L’aile miroitante d’une migraine semble concentrer le moindre rayon de soleil vers mes yeux. Je deviens une mouche inversée, un papillon frelaté mal exaucé d’une seule larve lymphatique.
Je toussote, j’ai le nez plein, et surtout cette migraine qui vient. Une migraine effroyable, impossible à rejeter comme une mauvaise nausée, un poisson pourri mais si gros qu’on se bouchera bien le nez jusqu’à la photo. Je pense que le vin n’arrange rien à l’affaire. Je m’allonge un instant au bout du monde alors qu’ils tentent de pêcher à l’ombre d’un pont. La plage de galets d’à côté est belle. Le soleil tente d’y luire mais ne parvient pas à sortir de l’eau. Le rio Moat en dessine la courbe en se jetant dans le canal Beagle. Il y a des cormorans perchés sur un arbre, et du bois mort sur la plage qui mime en sourdine des carcasses de lions de mer. Certains embouts portent les marques de dents des castors. On dirait qu’ils ont été taillés par le couteau d’un mec qui en porte la fourrure sur la tête. Ce doit être une sorte de capacité inhérente aux bestioles qui se transmet par le poil.
La pêche ne donne rien mais ils avaient pris l’assurance poissonnier. Les saucisses, le poisson et les pâtes sont jetés pêle-mêle dans un grand disque métallique et le résultat est délicieux. Les disques de cette cuisson « al disco » qu’une majorité de restaurants proposent, proviennent à l’origine des déchaumeuses agricoles.
La pluie s’invite sur la fin du repas, on remballe en vitesse, il est déjà tard et 3 heures de route m’attendent. Le froid et la reprise de l’incessant bavardage m’assomme. On s’arrête à un coude de rivière pour voir où Inarritu a filmé la scène finale de The Revenant puisqu’il n’y avait plus assez de neige en Alaska. Ils blaguent sur les petits Leonardo DiCaprio que la ville ne manquera pas de voir naître ces prochaines semaines. Et si ce n’est pas de lui, ce sera par ses doublures.
J’ai patienté encore quelques jours à Ushuaïa. Cette ville ne voulait pas me laisser partir.
La bronchite a suivi sa courbe habituelle, dégénérant progressivement avant de se calmer. Je me suis enfilé quelques dolipranes, qui ont également dû agir sur les genoux, et ai décalé mon départ au lundi matin.

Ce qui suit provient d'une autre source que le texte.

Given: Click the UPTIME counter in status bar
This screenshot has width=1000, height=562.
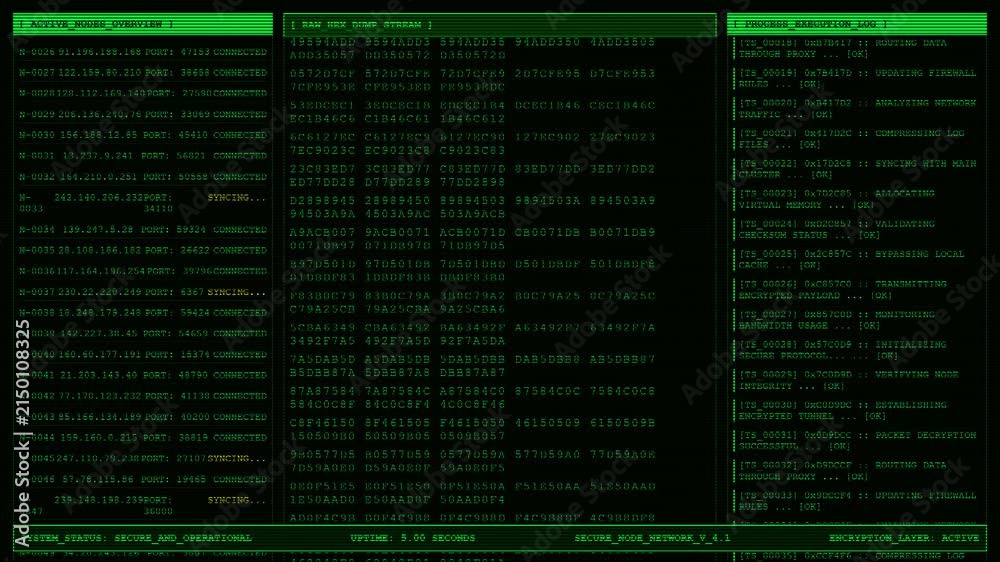Looking at the screenshot, I should pos(413,538).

Je n’avais pas du tout profité des diverses marches à effectuer dans les environs, et mon souvenir de la ville reste aussi médiocre que la manière dont elle m’est apparue au premier abord. Mais j’étais heureux de repartir, comme à chaque fois, même toussant, même coulant.
Je pars comme un névrosé, mais un névrosé heureux, certain de trouver dans le départ, toujours, une source de joie.